Straight up to the light.
And it's not a very long hike at all, not heading there. It's like,
no matter where you are on earth, once you decide to find the light,
there it is, just a little out of reach, up and over your shoulder.
Nick, he goes like he knows the way, and I guess he does. Every year
after Christmas, he goes back to the light and tries to get in.
That's what I was along for. The other elves, I guess most of them
have gone with him, some of them more than once. And I guess they
were just as happy to have the new guy go along.
Because there goes Nick, straight into the light, and you think,
"Man, this time he's going to make it. This time he's getting out of
hell!"
He's in there so long. You have so much hope for him.
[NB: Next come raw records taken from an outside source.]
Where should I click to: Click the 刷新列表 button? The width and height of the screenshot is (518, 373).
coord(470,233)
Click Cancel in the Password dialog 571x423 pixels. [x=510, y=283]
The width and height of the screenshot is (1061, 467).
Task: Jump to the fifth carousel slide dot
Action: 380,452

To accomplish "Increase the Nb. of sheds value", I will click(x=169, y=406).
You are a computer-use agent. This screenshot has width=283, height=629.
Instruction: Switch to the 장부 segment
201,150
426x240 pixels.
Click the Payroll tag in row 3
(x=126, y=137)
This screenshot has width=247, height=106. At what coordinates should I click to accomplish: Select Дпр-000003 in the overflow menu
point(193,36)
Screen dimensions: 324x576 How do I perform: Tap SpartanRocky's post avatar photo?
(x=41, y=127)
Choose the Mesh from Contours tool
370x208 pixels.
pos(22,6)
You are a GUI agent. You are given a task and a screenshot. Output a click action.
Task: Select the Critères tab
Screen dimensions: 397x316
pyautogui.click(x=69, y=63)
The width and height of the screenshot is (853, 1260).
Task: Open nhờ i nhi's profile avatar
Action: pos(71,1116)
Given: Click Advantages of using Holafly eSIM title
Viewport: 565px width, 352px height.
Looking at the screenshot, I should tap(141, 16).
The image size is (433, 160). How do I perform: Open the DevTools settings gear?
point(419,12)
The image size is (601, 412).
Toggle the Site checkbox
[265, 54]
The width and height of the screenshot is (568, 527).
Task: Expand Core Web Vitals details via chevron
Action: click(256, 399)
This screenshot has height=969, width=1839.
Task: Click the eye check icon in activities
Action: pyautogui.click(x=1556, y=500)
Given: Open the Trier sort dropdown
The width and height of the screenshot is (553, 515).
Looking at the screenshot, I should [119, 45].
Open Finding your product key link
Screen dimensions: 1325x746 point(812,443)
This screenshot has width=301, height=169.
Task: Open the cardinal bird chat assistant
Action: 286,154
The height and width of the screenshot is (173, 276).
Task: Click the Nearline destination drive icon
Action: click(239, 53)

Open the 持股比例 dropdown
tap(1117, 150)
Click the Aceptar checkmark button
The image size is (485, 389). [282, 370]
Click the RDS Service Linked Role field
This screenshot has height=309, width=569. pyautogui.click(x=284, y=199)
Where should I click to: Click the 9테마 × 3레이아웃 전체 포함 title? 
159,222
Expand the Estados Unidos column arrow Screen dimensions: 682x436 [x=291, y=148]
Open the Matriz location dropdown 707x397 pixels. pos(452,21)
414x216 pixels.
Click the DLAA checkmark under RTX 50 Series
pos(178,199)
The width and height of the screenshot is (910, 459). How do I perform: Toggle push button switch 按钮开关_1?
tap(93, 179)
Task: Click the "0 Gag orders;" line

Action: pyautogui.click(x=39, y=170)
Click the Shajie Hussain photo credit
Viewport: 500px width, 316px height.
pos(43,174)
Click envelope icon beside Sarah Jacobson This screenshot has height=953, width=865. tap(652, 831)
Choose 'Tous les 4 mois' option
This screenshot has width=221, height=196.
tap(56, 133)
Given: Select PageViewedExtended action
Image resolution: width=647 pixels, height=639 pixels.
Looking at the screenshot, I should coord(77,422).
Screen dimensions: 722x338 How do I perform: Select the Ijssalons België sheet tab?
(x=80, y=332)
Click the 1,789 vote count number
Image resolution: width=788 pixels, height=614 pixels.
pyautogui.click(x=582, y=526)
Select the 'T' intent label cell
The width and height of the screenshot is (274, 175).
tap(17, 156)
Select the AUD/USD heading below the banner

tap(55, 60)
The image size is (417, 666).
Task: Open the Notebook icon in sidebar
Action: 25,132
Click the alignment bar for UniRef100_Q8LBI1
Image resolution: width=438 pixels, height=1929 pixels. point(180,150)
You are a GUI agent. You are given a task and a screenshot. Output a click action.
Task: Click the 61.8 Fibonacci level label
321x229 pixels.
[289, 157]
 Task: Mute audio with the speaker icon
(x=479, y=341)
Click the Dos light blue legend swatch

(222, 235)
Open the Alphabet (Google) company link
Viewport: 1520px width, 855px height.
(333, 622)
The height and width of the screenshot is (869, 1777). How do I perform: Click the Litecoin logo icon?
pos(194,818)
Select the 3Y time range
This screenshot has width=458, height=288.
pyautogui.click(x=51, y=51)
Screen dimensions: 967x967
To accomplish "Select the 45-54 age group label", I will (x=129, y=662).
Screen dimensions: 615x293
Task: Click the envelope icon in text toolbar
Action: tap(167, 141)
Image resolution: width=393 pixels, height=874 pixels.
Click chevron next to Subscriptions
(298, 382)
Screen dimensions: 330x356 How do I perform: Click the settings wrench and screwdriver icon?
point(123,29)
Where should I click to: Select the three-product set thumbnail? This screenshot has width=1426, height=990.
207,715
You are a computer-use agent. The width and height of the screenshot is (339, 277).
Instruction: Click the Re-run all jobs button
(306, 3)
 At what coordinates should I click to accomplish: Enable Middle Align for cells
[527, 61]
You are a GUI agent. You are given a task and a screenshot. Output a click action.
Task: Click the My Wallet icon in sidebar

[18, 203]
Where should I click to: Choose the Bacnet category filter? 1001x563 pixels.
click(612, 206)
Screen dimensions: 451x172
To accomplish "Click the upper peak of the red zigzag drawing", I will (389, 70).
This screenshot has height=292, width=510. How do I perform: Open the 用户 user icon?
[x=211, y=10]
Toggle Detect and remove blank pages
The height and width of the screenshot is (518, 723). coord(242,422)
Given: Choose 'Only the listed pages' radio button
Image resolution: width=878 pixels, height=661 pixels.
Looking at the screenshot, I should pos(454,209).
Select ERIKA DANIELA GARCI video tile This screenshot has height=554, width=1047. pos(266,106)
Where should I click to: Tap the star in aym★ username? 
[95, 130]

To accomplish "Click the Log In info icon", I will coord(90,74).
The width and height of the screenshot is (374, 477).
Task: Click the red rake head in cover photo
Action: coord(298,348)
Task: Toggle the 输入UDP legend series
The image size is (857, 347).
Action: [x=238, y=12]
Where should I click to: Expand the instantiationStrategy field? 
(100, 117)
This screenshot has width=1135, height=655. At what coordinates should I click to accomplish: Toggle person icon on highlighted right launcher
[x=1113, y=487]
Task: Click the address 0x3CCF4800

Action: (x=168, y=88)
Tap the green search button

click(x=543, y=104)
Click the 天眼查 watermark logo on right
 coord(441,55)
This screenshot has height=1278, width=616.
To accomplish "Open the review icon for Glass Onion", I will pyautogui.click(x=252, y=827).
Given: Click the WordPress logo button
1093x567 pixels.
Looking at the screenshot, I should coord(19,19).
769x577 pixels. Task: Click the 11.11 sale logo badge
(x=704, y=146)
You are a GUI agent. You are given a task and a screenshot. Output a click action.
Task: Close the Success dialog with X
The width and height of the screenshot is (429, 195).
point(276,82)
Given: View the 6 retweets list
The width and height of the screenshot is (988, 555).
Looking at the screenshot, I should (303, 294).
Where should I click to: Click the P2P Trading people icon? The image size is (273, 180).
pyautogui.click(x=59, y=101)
And then ... pop. He's right back out. He looks at you. Shrugs his
shoulders. "Better luck next time," he says.
Only I was new at this. And I'd been working on my sense of outrage
all year, you know? And it's not like I was getting into heaven any
time soon. I mean, if Nick can't pass the entrance exam, you think I
stand a chance?
So I stand there and yell--not speaking loud, because it's not
actually, sound, but I'm really intense, you know?--and I know I'm
not supposed to get ticked off at the light for heaven's sake, but
anyway, I yell, "Did you ever think that your stupid requirements
might be too high? What've you got in there anyway, a bunch of pious
martyrs? A bunch of goody-two-shoes never broke a rule in their
lives? Well take a look at Nick here, he's on the front line, dead
though he may be, he's trying to do something about it! I don't see
you down there on the streets trying to make life better for kids!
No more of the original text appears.